▸ **Problem**:
Within the following material, tally each line that contains the string "click". Give the tally only.
Dataset content Start Marker
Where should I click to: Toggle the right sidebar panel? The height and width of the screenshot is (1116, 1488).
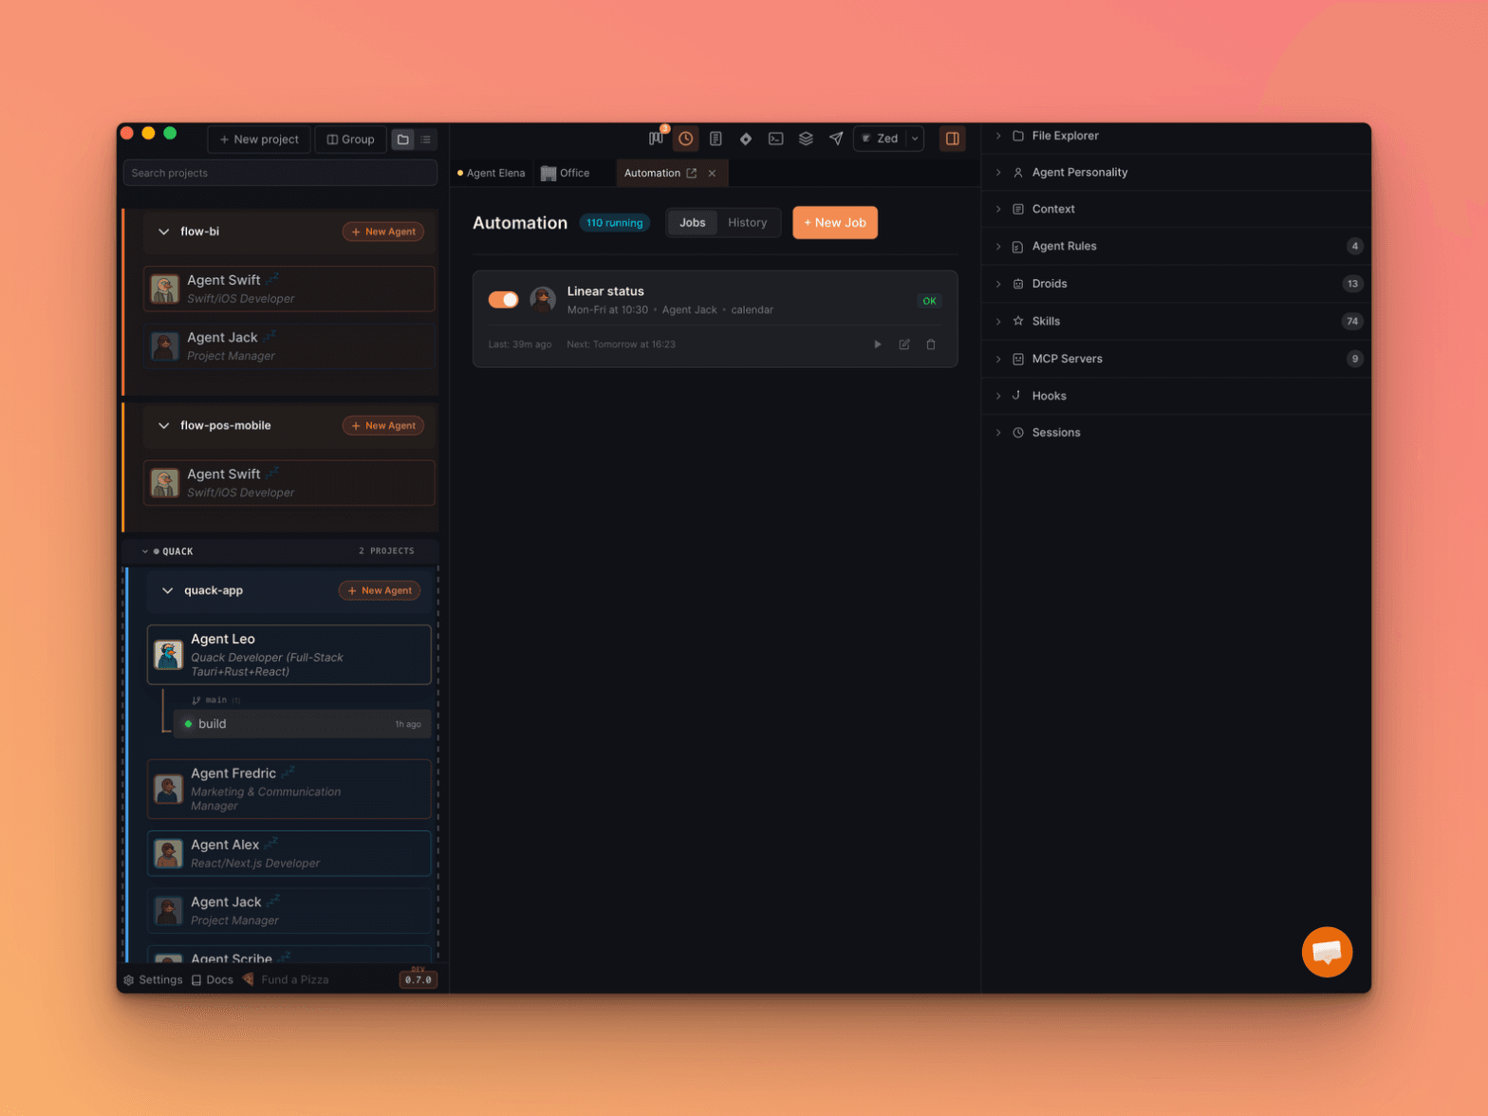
Dataset content End Marker
Dataset content Start Marker
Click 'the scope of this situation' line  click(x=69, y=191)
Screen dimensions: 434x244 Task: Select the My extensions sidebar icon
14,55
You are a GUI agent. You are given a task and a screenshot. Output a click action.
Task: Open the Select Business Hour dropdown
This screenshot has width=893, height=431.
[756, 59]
Dataset content End Marker
▸ **Solution below**:
3